Secondo un esperto di sicurezza informatica già nel 2008 la NSA era in grado di installare malware in iPhone per controllare a distanza file, SMS, email, attivare il microfono e la fotocamera, localizzare l’utente e molto altro ancora. Con o senza l’aiuto di Apple

iPhone 2007

Già nel 2008 la NSA, la National Security Agency statunitense, era in grado di installare malware in iPhone per poi controllare a distanza tutte le funzioni e i dati principali gestiti dallo smartphone. L’ennesima rivelazione shock sulle prodezze informatiche della NSA e delle divisioni che si occupano di attacchi cyber e intelligence informatica arriva da Jacob Appelbaum, ricercatore specializzato in sicurezza informatica, durante un suo intervento tenuto al Chaos Communication Congress, svoltosi in Amburgo, Germania tra il 27 e il 30 dicembre.

Il metodo considerato più sicuro nel 2008 dalla NSA per controllare iPhone era denominato Dropoutjeep: installando questo software infatti era possibile da remoto recuperare e controllare gli SMS, accedere alla lista dei contatti, attivare il microfono per registrazioni audio e la fotocamera per scattare foto, recuperare i messaggi vocali, ottenere file e installarli da remoto, localizzare lo smartphone e quindi l’utente e molto altro ancora.

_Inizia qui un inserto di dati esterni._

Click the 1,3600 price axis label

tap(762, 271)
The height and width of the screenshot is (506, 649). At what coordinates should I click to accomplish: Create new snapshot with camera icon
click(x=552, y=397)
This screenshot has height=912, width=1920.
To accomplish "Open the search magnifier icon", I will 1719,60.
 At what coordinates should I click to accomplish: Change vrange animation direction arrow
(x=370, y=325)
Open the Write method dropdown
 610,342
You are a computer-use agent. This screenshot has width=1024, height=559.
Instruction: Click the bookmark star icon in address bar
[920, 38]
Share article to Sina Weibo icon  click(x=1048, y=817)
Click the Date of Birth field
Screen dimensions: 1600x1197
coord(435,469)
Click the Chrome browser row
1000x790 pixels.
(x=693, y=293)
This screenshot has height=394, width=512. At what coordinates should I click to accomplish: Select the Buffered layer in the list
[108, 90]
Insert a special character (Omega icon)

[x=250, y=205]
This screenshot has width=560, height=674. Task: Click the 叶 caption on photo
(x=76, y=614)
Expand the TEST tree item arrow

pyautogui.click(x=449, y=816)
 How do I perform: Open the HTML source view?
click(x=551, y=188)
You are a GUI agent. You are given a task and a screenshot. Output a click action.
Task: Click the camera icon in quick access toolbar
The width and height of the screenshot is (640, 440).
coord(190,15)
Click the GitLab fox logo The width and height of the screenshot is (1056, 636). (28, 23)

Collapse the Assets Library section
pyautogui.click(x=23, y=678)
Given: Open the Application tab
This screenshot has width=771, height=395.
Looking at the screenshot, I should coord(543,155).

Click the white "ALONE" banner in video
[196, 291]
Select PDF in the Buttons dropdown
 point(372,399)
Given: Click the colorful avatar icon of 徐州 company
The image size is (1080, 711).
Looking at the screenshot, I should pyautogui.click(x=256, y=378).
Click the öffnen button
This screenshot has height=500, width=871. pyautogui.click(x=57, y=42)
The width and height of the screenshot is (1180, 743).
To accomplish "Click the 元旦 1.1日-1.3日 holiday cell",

Nel documento riservato citato da Appelbaum la NSA dichiara di essere in grado di ottenere un successo del 100% per quanto riguarda l’installazione del software e il controllo degli iPhone, risultato notevole ma possibile solo ottenendo l’accesso fisico al terminale. Va però tenuto presente che questa tecnica è descritta in un documento del 2008 in cui la NSA dichiara di essere al lavoro per sviluppare soluzioni in grado di raggiungere le stesse funzionalità anche con installazioni da remoto o altre tecniche.